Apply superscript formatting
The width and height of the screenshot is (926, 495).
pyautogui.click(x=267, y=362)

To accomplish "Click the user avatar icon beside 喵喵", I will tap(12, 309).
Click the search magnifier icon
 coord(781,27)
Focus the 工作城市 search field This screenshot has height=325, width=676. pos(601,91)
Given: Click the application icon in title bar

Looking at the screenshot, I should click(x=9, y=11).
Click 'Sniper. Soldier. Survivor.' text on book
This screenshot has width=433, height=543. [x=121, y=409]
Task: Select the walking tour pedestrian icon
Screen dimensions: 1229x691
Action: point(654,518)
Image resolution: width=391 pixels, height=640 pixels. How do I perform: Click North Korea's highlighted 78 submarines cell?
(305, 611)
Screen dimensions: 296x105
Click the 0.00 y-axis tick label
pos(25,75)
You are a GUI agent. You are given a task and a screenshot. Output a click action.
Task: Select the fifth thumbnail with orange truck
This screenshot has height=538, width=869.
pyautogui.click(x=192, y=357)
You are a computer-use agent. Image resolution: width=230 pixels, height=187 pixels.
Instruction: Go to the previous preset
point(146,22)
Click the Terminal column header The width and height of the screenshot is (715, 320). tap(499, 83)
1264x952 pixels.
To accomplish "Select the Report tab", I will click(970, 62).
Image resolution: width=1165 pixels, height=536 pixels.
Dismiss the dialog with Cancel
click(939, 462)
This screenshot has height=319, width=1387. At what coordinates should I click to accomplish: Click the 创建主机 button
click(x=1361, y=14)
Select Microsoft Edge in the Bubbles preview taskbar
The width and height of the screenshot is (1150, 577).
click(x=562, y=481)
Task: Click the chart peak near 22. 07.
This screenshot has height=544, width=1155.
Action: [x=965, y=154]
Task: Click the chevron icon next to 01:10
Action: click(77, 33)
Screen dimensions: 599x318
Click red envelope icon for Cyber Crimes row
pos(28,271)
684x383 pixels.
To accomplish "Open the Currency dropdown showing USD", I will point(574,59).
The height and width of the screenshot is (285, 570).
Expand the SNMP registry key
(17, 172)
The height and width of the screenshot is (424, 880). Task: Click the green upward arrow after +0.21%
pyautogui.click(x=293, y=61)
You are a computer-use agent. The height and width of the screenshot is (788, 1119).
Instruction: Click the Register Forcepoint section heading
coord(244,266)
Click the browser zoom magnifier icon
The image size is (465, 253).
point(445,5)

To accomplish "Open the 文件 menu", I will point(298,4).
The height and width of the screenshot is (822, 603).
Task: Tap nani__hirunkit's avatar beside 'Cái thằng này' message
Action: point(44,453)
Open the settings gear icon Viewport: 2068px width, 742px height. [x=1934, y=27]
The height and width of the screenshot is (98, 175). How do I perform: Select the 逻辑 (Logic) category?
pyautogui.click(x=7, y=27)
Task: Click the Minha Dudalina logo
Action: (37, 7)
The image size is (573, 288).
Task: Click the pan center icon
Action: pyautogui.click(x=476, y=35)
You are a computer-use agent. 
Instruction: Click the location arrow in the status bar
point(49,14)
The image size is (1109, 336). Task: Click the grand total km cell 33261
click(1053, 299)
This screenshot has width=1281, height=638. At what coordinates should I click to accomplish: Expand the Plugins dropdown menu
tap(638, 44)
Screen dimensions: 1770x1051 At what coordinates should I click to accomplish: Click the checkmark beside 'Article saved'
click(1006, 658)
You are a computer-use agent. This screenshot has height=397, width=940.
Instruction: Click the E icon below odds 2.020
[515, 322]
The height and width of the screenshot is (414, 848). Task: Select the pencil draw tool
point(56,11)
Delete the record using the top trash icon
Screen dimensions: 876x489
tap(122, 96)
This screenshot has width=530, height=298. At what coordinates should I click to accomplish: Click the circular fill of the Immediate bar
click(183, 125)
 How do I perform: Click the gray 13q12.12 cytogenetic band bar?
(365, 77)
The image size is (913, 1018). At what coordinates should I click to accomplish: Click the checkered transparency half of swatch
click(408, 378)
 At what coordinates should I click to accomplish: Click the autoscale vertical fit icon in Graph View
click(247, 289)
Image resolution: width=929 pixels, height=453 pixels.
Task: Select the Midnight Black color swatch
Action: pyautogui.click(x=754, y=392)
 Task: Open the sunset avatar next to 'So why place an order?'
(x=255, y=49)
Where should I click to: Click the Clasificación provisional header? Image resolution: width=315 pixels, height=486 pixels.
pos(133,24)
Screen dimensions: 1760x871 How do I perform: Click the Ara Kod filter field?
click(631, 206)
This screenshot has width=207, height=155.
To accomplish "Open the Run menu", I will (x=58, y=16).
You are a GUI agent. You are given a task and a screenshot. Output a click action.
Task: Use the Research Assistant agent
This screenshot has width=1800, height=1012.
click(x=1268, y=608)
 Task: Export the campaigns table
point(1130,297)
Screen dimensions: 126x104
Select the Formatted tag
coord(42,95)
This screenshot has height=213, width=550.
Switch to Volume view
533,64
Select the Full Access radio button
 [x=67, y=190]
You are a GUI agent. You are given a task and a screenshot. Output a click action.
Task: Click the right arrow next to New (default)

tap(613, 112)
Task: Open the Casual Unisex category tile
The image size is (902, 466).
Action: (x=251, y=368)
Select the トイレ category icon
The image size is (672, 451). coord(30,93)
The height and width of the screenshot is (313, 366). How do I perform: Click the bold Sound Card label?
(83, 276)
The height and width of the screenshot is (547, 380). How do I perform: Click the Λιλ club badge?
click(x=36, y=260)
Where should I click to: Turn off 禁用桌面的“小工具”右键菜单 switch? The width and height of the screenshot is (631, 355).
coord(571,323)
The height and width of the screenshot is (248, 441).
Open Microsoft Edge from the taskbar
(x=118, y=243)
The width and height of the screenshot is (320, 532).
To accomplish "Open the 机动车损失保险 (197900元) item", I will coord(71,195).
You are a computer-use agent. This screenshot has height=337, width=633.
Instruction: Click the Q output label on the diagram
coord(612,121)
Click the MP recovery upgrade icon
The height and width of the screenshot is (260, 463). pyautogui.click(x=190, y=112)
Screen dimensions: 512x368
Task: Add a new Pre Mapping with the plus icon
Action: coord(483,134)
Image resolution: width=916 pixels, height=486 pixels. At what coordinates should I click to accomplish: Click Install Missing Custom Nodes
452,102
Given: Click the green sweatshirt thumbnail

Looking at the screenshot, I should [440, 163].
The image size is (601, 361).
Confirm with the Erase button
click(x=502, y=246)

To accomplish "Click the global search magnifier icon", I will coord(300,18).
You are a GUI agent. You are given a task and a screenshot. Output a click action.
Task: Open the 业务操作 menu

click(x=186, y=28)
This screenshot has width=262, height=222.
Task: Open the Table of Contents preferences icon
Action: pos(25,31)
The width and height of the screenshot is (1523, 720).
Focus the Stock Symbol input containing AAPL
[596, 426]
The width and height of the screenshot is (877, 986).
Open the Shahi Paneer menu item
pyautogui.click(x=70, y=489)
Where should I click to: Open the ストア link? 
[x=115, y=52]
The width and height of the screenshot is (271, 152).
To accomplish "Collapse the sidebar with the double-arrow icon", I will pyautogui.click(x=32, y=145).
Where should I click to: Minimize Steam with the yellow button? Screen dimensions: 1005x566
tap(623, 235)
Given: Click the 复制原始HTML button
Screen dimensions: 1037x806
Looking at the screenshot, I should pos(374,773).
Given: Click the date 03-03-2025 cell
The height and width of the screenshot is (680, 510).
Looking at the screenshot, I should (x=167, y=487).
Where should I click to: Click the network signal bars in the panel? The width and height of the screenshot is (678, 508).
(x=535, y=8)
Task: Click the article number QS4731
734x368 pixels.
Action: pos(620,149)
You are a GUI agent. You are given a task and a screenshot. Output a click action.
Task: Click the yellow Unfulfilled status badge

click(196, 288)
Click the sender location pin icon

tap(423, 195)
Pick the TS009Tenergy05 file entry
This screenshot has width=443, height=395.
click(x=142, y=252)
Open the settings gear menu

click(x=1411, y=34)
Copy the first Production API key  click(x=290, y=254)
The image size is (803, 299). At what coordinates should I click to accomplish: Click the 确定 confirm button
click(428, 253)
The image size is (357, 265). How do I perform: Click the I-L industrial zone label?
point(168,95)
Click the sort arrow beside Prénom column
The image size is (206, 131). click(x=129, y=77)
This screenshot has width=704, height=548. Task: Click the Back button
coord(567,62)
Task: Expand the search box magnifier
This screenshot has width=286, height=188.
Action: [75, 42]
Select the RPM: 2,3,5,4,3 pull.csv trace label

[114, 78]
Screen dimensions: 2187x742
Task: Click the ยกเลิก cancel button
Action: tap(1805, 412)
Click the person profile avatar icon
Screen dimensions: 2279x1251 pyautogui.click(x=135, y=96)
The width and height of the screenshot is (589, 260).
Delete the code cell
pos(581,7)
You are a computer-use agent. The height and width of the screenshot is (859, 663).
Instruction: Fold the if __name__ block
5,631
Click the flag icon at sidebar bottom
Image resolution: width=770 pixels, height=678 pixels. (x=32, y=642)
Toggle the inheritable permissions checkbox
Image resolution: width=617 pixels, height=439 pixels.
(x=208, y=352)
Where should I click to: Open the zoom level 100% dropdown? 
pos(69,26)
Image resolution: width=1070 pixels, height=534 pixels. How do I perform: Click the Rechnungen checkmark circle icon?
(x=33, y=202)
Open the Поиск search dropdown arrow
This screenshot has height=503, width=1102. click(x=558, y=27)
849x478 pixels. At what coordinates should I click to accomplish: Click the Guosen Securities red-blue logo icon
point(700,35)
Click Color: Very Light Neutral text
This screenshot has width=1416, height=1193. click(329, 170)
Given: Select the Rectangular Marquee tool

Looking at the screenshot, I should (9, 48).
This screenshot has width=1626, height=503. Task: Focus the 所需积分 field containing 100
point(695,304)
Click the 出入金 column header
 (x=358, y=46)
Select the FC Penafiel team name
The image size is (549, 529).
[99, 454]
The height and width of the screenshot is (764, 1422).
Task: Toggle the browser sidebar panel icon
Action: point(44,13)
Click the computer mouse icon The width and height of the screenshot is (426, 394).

· · · · ·

> _Work instruction_: Return the span of lines in the data above that opens at the line with "This screenshot has width=1800, height=1012." and closes at the line with "The height and width of the screenshot is (248, 441).", exactly, ends included, nothing else.

> _Answer section_:
This screenshot has width=1800, height=1012.
click(x=1268, y=608)
 Task: Export the campaigns table
point(1130,297)
Screen dimensions: 126x104
Select the Formatted tag
coord(42,95)
This screenshot has height=213, width=550.
Switch to Volume view
533,64
Select the Full Access radio button
 [x=67, y=190]
You are a GUI agent. You are given a task and a screenshot. Output a click action.
Task: Click the right arrow next to New (default)

tap(613, 112)
Task: Open the Casual Unisex category tile
The image size is (902, 466).
Action: (x=251, y=368)
Select the トイレ category icon
The image size is (672, 451). coord(30,93)
The height and width of the screenshot is (313, 366). How do I perform: Click the bold Sound Card label?
(83, 276)
The height and width of the screenshot is (547, 380). How do I perform: Click the Λιλ club badge?
click(x=36, y=260)
Where should I click to: Turn off 禁用桌面的“小工具”右键菜单 switch? The width and height of the screenshot is (631, 355).
coord(571,323)
The height and width of the screenshot is (248, 441).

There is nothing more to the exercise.